• WHAT YOU HAVE TO DO: Can you turn every line of the items below into a Markdown table with the columns "Row" and "Line", numbering the rows, skipping blank lines, and leaving the pictures out?

• DATA SHOWN:
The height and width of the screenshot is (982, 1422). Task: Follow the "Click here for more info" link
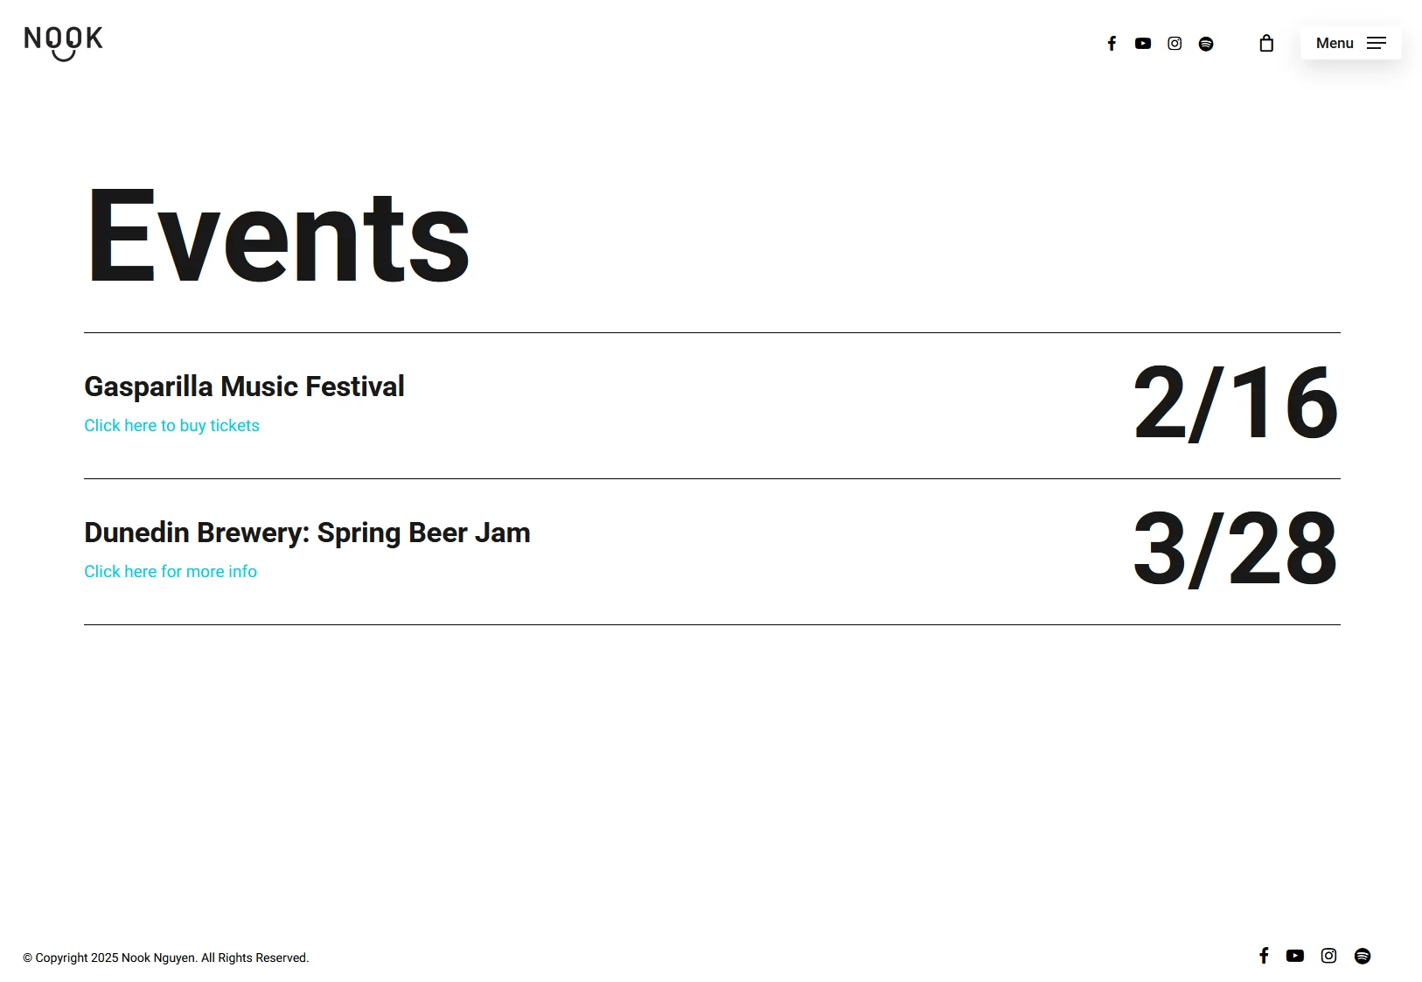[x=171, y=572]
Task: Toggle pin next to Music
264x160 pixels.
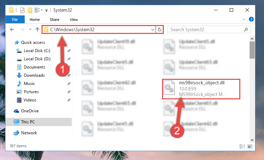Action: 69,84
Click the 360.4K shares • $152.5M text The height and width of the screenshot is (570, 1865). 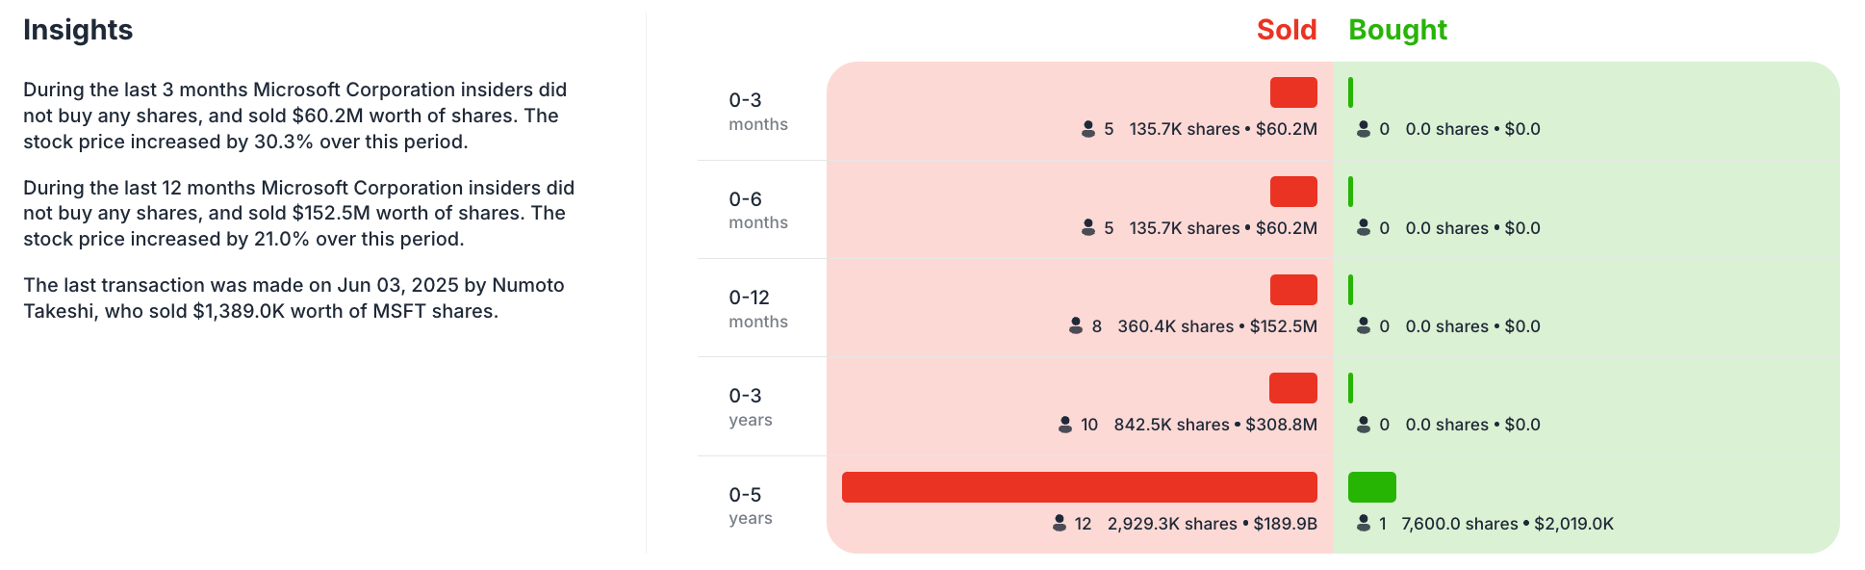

• ANSWER FOR THIS EXERCISE:
| Row | Line |
|---|---|
| 1 | The height and width of the screenshot is (982, 1422). Task: Follow the "Click here for more info" link |
| 2 | [x=171, y=572] |
| 3 | Task: Toggle pin next to Music |
| 4 | 264x160 pixels. |
| 5 | Action: 69,84 |
| 6 | Click the 360.4K shares • $152.5M text The height and width of the screenshot is (570, 1865).  |